It’s time for my annual “Bait the New Urbanists” blog (see header above). For those new to the urban scene, the New Urbanist is an urban planner (and those of like mind), who believes in the scripture proposed and adopted at the 1991 conference at the Ahwahnee Hotel in Yosemite Valley (HERE). These principles became the constitution for the soon to be formed Congress for New Urbanism (HERE). Its urban standard bearer is the elite and very exclusive community Seaside, Florida. Another community is Mountain House near Tracy, California. Mountain House has the distinction of being a community with one of the highest foreclosure and failure rates in the United States. I guess the concept of New Urbanism includes all forms of housing and development.
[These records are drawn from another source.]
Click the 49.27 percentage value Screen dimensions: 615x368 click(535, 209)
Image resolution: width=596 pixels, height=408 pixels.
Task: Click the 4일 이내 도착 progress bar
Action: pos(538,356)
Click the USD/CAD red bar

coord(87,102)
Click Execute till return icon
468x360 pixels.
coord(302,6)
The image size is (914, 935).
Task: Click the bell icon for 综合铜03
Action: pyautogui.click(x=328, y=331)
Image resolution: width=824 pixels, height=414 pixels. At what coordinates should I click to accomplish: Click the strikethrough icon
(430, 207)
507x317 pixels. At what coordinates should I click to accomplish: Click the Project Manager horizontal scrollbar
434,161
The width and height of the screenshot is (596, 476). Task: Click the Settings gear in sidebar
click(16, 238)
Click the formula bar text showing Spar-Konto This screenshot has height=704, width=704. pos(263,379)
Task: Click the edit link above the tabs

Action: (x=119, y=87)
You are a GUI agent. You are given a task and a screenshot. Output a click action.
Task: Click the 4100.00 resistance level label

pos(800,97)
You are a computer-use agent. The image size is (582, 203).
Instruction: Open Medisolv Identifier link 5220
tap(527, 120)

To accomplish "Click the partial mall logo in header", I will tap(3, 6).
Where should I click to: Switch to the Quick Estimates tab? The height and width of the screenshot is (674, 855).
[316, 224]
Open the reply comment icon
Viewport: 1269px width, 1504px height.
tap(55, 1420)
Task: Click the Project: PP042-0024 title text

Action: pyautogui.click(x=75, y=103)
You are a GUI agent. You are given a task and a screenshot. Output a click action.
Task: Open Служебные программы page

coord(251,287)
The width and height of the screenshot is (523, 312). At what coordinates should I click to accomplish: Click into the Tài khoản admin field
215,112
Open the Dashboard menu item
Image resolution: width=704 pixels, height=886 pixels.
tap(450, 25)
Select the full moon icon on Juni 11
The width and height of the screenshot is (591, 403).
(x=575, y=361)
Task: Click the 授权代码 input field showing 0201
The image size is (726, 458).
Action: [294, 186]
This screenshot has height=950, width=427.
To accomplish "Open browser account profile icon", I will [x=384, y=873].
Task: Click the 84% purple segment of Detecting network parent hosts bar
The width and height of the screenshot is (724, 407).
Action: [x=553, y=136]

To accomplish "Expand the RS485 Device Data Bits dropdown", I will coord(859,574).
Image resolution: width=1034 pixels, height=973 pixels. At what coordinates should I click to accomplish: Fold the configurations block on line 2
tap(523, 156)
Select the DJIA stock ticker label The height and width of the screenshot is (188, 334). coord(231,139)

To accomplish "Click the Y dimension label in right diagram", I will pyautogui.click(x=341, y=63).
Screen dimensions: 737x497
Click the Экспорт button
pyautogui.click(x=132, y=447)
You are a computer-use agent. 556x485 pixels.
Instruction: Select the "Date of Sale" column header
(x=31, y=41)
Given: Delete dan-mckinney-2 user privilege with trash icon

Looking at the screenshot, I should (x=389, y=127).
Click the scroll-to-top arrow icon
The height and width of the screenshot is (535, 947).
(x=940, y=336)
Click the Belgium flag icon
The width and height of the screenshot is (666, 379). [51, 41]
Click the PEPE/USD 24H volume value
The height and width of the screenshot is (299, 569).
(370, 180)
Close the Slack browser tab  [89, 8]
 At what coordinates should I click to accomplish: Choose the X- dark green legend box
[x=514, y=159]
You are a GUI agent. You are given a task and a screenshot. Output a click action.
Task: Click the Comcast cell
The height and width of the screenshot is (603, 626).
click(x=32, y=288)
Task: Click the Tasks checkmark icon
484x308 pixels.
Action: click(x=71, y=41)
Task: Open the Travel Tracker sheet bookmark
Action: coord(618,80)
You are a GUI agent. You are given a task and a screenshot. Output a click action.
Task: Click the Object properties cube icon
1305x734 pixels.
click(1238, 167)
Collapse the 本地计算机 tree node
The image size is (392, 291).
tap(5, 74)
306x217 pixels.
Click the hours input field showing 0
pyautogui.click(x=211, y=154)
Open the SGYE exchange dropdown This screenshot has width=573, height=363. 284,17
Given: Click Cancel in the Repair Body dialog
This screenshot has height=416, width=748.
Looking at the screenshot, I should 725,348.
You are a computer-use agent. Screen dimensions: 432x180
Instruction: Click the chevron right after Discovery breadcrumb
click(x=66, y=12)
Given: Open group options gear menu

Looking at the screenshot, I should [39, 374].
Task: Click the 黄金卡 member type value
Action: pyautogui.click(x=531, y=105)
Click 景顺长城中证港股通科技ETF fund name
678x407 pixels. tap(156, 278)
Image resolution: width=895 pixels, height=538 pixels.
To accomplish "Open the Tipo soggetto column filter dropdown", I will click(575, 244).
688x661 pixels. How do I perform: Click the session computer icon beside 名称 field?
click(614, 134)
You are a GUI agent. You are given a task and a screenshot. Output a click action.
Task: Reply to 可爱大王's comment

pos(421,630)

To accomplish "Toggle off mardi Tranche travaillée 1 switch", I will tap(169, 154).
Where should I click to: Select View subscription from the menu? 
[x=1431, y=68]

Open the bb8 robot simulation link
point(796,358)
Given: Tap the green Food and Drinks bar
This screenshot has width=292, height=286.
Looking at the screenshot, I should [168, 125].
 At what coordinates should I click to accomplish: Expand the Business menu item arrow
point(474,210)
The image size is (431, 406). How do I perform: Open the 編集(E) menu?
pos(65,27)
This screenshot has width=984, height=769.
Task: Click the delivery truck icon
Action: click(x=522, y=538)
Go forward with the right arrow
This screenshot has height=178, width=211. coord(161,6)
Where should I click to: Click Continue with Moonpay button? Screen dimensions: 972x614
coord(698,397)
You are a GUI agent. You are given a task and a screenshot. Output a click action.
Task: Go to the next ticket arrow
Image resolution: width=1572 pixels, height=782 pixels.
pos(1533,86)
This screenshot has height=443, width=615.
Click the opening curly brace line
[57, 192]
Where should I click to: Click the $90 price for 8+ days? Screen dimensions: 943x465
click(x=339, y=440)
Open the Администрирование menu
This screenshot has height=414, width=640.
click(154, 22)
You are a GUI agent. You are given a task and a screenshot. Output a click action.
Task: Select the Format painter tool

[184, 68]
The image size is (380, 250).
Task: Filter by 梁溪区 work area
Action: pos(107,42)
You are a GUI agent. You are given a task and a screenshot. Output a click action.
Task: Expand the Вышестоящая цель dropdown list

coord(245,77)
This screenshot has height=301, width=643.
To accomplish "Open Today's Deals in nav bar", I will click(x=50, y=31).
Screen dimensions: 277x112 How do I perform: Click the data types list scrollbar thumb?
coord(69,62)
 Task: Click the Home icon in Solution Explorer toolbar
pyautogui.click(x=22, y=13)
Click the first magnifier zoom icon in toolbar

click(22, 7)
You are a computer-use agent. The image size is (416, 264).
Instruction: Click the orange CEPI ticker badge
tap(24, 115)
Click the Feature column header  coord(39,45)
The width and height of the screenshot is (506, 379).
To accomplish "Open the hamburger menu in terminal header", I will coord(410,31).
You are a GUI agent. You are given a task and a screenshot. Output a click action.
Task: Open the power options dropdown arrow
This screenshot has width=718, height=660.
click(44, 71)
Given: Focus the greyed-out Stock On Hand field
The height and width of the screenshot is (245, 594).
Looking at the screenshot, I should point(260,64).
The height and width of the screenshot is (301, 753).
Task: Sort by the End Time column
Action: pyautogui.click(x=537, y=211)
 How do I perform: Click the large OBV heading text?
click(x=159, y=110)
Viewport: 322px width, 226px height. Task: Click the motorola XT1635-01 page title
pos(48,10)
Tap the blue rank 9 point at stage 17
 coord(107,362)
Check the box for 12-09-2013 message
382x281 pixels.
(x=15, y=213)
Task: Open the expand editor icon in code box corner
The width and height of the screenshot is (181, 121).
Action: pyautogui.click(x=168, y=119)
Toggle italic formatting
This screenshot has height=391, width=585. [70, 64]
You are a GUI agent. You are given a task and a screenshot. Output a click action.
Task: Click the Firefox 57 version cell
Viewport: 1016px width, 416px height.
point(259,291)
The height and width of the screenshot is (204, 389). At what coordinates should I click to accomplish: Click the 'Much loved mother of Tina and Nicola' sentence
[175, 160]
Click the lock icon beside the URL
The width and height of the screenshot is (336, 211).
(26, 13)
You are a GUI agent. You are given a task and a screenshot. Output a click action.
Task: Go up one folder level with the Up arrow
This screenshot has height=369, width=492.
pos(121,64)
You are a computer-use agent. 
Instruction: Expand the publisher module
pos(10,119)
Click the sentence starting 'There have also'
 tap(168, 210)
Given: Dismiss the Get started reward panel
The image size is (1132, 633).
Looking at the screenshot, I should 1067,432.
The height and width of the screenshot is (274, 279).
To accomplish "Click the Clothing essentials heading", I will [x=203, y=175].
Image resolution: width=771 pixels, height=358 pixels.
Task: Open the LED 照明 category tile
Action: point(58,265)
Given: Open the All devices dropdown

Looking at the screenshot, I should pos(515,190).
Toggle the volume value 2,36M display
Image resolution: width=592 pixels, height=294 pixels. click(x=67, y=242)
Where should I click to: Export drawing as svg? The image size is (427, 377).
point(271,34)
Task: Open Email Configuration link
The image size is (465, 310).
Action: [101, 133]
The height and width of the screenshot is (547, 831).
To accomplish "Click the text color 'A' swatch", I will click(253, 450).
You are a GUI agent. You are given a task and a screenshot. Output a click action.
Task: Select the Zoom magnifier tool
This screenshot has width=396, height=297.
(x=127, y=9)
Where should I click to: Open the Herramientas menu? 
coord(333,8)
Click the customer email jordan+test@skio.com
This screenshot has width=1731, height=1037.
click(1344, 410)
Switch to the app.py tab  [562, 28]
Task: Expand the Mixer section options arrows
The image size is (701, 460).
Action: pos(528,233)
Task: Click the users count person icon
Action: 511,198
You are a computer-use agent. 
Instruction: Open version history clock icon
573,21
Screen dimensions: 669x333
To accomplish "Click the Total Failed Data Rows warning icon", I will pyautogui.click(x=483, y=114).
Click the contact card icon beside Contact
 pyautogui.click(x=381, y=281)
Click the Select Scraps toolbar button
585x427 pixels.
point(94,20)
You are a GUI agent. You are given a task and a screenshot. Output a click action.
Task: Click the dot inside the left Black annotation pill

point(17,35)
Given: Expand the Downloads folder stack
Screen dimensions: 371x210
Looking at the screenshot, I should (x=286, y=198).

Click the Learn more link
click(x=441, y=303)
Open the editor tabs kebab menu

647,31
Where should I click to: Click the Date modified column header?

During this crisis in housing there is much blame and fault to go around. Greed has a lot of admirers: banks, home owners, cities, state governments, and speculators just to name a few. The New Urbanist believes that through an innovative and far reaching program of community and regional planning, all the ills of community growth will go away. The Congress for New Urbanism’s call to the battlement is this:
We advocate the restructuring of public policy and development practices to support the following principles: neighborhoods should be diverse in use and population; communities should be designed for the pedestrian and transit as well as the car; cities and towns should be shaped by physically defined and universally accessible public spaces and community institutions; urban places should be framed by architecture and landscape design that celebrate local history, climate, ecology, and building practice.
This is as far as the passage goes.